# Dataset:
======

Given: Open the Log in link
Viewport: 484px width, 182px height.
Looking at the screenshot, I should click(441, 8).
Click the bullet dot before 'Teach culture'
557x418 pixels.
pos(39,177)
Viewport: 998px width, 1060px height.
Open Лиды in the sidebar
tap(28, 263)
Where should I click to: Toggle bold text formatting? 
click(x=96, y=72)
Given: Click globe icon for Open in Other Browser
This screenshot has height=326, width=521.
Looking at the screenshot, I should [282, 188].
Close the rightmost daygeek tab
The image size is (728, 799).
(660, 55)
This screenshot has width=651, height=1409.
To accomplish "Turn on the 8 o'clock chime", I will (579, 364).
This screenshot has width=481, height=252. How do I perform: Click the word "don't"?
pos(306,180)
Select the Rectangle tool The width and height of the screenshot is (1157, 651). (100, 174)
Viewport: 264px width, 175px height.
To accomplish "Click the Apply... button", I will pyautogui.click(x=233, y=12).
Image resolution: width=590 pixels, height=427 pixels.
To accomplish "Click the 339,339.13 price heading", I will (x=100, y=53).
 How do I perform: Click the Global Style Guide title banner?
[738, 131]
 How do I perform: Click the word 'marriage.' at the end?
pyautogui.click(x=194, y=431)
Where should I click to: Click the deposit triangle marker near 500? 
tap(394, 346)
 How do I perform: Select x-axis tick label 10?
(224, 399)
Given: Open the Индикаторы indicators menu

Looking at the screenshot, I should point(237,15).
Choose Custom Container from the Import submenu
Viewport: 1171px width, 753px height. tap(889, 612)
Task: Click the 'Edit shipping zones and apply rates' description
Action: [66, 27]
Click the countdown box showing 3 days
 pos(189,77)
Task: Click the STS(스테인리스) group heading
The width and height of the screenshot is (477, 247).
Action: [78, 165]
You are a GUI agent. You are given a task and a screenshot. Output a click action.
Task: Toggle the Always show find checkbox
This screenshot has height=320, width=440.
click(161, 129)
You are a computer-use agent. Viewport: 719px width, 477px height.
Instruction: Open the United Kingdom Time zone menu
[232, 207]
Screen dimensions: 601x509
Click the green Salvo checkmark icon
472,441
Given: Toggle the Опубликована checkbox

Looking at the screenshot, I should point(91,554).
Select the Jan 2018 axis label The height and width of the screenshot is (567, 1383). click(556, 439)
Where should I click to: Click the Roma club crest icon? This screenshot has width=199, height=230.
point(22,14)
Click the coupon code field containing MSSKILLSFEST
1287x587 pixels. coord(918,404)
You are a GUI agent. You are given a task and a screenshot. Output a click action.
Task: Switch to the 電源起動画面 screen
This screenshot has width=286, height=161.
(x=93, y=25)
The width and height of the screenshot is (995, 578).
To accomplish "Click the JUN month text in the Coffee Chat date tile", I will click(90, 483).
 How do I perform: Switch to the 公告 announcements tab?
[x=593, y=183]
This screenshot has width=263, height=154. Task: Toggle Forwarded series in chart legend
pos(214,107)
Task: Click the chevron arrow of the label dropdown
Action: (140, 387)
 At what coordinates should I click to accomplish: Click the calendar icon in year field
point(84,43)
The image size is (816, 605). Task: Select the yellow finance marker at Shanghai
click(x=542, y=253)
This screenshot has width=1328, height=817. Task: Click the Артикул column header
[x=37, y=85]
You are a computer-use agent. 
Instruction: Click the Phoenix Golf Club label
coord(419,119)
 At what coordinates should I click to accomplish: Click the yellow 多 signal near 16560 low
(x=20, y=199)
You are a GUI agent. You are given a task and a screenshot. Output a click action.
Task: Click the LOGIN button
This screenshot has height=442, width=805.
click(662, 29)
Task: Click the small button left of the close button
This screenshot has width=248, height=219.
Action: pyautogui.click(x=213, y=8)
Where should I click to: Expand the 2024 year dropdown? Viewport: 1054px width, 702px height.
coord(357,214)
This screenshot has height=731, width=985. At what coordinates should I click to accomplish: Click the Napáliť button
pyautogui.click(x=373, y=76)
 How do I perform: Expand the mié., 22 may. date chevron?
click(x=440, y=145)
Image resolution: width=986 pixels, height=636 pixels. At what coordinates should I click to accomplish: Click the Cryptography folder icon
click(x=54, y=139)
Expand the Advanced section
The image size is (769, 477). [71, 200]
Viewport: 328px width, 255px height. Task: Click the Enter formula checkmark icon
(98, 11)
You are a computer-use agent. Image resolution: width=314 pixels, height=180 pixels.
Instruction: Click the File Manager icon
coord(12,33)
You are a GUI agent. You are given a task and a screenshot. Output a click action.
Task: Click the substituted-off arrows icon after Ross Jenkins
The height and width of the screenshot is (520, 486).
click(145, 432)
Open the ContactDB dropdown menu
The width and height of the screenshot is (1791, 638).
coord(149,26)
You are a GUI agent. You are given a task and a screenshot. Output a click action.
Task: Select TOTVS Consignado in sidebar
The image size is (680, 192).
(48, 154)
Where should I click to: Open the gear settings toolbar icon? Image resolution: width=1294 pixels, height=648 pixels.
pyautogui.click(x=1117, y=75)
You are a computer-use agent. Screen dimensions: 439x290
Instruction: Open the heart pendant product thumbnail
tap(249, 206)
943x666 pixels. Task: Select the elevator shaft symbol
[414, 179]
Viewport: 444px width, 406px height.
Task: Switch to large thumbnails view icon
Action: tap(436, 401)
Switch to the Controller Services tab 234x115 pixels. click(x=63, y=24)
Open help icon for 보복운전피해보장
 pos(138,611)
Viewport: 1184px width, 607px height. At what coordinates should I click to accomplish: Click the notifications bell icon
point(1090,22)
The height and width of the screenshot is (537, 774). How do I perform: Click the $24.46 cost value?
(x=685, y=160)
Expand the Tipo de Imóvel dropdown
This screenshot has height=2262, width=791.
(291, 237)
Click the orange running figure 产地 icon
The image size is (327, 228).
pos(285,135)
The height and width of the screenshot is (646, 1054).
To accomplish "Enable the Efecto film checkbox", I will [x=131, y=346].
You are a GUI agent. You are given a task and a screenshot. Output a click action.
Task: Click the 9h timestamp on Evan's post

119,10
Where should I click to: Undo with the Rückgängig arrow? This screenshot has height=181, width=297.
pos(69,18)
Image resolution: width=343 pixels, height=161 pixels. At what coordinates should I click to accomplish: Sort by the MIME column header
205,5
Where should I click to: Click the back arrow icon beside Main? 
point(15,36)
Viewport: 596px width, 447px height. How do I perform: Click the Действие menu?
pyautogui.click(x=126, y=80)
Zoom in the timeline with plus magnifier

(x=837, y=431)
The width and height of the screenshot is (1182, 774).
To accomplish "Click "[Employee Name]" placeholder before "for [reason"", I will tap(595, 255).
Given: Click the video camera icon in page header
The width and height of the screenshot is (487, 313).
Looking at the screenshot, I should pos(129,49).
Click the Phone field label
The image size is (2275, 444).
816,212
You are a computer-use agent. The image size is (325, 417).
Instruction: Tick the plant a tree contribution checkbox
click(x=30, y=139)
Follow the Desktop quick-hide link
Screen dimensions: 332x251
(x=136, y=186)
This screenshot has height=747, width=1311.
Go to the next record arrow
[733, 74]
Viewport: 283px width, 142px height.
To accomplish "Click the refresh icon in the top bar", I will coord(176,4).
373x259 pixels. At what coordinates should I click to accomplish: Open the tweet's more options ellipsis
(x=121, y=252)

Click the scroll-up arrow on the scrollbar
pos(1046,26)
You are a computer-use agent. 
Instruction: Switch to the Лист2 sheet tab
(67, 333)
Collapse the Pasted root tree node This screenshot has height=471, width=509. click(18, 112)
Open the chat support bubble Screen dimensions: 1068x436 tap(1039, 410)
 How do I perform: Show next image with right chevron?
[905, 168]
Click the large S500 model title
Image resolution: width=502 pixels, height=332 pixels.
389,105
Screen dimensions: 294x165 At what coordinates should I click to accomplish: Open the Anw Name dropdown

======

# What is being asked:
Output every line of the data again, exactly.

# Completed task:
Given: Open the Log in link
Viewport: 484px width, 182px height.
Looking at the screenshot, I should click(441, 8).
Click the bullet dot before 'Teach culture'
557x418 pixels.
pos(39,177)
Viewport: 998px width, 1060px height.
Open Лиды in the sidebar
tap(28, 263)
Where should I click to: Toggle bold text formatting? 
click(x=96, y=72)
Given: Click globe icon for Open in Other Browser
This screenshot has height=326, width=521.
Looking at the screenshot, I should [282, 188].
Close the rightmost daygeek tab
The image size is (728, 799).
(660, 55)
This screenshot has width=651, height=1409.
To accomplish "Turn on the 8 o'clock chime", I will (579, 364).
This screenshot has width=481, height=252. How do I perform: Click the word "don't"?
pos(306,180)
Select the Rectangle tool The width and height of the screenshot is (1157, 651). (100, 174)
Viewport: 264px width, 175px height.
To accomplish "Click the Apply... button", I will pyautogui.click(x=233, y=12).
Image resolution: width=590 pixels, height=427 pixels.
To accomplish "Click the 339,339.13 price heading", I will (x=100, y=53).
 How do I perform: Click the Global Style Guide title banner?
[738, 131]
 How do I perform: Click the word 'marriage.' at the end?
pyautogui.click(x=194, y=431)
Where should I click to: Click the deposit triangle marker near 500? 
tap(394, 346)
 How do I perform: Select x-axis tick label 10?
(224, 399)
Given: Open the Индикаторы indicators menu

Looking at the screenshot, I should point(237,15).
Choose Custom Container from the Import submenu
Viewport: 1171px width, 753px height. tap(889, 612)
Task: Click the 'Edit shipping zones and apply rates' description
Action: [66, 27]
Click the countdown box showing 3 days
 pos(189,77)
Task: Click the STS(스테인리스) group heading
The width and height of the screenshot is (477, 247).
Action: [78, 165]
You are a GUI agent. You are given a task and a screenshot. Output a click action.
Task: Toggle the Always show find checkbox
This screenshot has height=320, width=440.
click(161, 129)
You are a computer-use agent. Viewport: 719px width, 477px height.
Instruction: Open the United Kingdom Time zone menu
[232, 207]
Screen dimensions: 601x509
Click the green Salvo checkmark icon
472,441
Given: Toggle the Опубликована checkbox

Looking at the screenshot, I should point(91,554).
Select the Jan 2018 axis label The height and width of the screenshot is (567, 1383). click(556, 439)
Where should I click to: Click the Roma club crest icon? This screenshot has width=199, height=230.
point(22,14)
Click the coupon code field containing MSSKILLSFEST
1287x587 pixels. coord(918,404)
You are a GUI agent. You are given a task and a screenshot. Output a click action.
Task: Switch to the 電源起動画面 screen
This screenshot has width=286, height=161.
(x=93, y=25)
The width and height of the screenshot is (995, 578).
To accomplish "Click the JUN month text in the Coffee Chat date tile", I will click(90, 483).
 How do I perform: Switch to the 公告 announcements tab?
[x=593, y=183]
This screenshot has width=263, height=154. Task: Toggle Forwarded series in chart legend
pos(214,107)
Task: Click the chevron arrow of the label dropdown
Action: (140, 387)
 At what coordinates should I click to accomplish: Click the calendar icon in year field
point(84,43)
The image size is (816, 605). Task: Select the yellow finance marker at Shanghai
click(x=542, y=253)
This screenshot has width=1328, height=817. Task: Click the Артикул column header
[x=37, y=85]
You are a computer-use agent. 
Instruction: Click the Phoenix Golf Club label
coord(419,119)
 At what coordinates should I click to accomplish: Click the yellow 多 signal near 16560 low
(x=20, y=199)
You are a GUI agent. You are given a task and a screenshot. Output a click action.
Task: Click the LOGIN button
This screenshot has height=442, width=805.
click(662, 29)
Task: Click the small button left of the close button
This screenshot has width=248, height=219.
Action: pyautogui.click(x=213, y=8)
Where should I click to: Expand the 2024 year dropdown? Viewport: 1054px width, 702px height.
coord(357,214)
This screenshot has height=731, width=985. At what coordinates should I click to accomplish: Click the Napáliť button
pyautogui.click(x=373, y=76)
 How do I perform: Expand the mié., 22 may. date chevron?
click(x=440, y=145)
Image resolution: width=986 pixels, height=636 pixels. At what coordinates should I click to accomplish: Click the Cryptography folder icon
click(x=54, y=139)
Expand the Advanced section
The image size is (769, 477). [71, 200]
Viewport: 328px width, 255px height. Task: Click the Enter formula checkmark icon
(98, 11)
You are a computer-use agent. Image resolution: width=314 pixels, height=180 pixels.
Instruction: Click the File Manager icon
coord(12,33)
You are a GUI agent. You are given a task and a screenshot. Output a click action.
Task: Click the substituted-off arrows icon after Ross Jenkins
The height and width of the screenshot is (520, 486).
click(145, 432)
Open the ContactDB dropdown menu
The width and height of the screenshot is (1791, 638).
coord(149,26)
You are a GUI agent. You are given a task and a screenshot. Output a click action.
Task: Select TOTVS Consignado in sidebar
The image size is (680, 192).
(48, 154)
Where should I click to: Open the gear settings toolbar icon? Image resolution: width=1294 pixels, height=648 pixels.
pyautogui.click(x=1117, y=75)
You are a computer-use agent. Screen dimensions: 439x290
Instruction: Open the heart pendant product thumbnail
tap(249, 206)
943x666 pixels. Task: Select the elevator shaft symbol
[414, 179]
Viewport: 444px width, 406px height.
Task: Switch to large thumbnails view icon
Action: tap(436, 401)
Switch to the Controller Services tab 234x115 pixels. click(x=63, y=24)
Open help icon for 보복운전피해보장
 pos(138,611)
Viewport: 1184px width, 607px height. At what coordinates should I click to accomplish: Click the notifications bell icon
point(1090,22)
The height and width of the screenshot is (537, 774). How do I perform: Click the $24.46 cost value?
(x=685, y=160)
Expand the Tipo de Imóvel dropdown
This screenshot has height=2262, width=791.
(291, 237)
Click the orange running figure 产地 icon
The image size is (327, 228).
pos(285,135)
The height and width of the screenshot is (646, 1054).
To accomplish "Enable the Efecto film checkbox", I will [x=131, y=346].
You are a GUI agent. You are given a task and a screenshot. Output a click action.
Task: Click the 9h timestamp on Evan's post

119,10
Where should I click to: Undo with the Rückgängig arrow? This screenshot has height=181, width=297.
pos(69,18)
Image resolution: width=343 pixels, height=161 pixels. At what coordinates should I click to accomplish: Sort by the MIME column header
205,5
Where should I click to: Click the back arrow icon beside Main? 
point(15,36)
Viewport: 596px width, 447px height. How do I perform: Click the Действие menu?
pyautogui.click(x=126, y=80)
Zoom in the timeline with plus magnifier

(x=837, y=431)
The width and height of the screenshot is (1182, 774).
To accomplish "Click "[Employee Name]" placeholder before "for [reason"", I will tap(595, 255).
Given: Click the video camera icon in page header
The width and height of the screenshot is (487, 313).
Looking at the screenshot, I should pos(129,49).
Click the Phone field label
The image size is (2275, 444).
816,212
You are a computer-use agent. The image size is (325, 417).
Instruction: Tick the plant a tree contribution checkbox
click(x=30, y=139)
Follow the Desktop quick-hide link
Screen dimensions: 332x251
(x=136, y=186)
This screenshot has height=747, width=1311.
Go to the next record arrow
[733, 74]
Viewport: 283px width, 142px height.
To accomplish "Click the refresh icon in the top bar", I will coord(176,4).
373x259 pixels. At what coordinates should I click to accomplish: Open the tweet's more options ellipsis
(x=121, y=252)

Click the scroll-up arrow on the scrollbar
pos(1046,26)
You are a computer-use agent. 
Instruction: Switch to the Лист2 sheet tab
(67, 333)
Collapse the Pasted root tree node This screenshot has height=471, width=509. click(18, 112)
Open the chat support bubble Screen dimensions: 1068x436 tap(1039, 410)
 How do I perform: Show next image with right chevron?
[905, 168]
Click the large S500 model title
Image resolution: width=502 pixels, height=332 pixels.
389,105
Screen dimensions: 294x165 At what coordinates should I click to accomplish: Open the Anw Name dropdown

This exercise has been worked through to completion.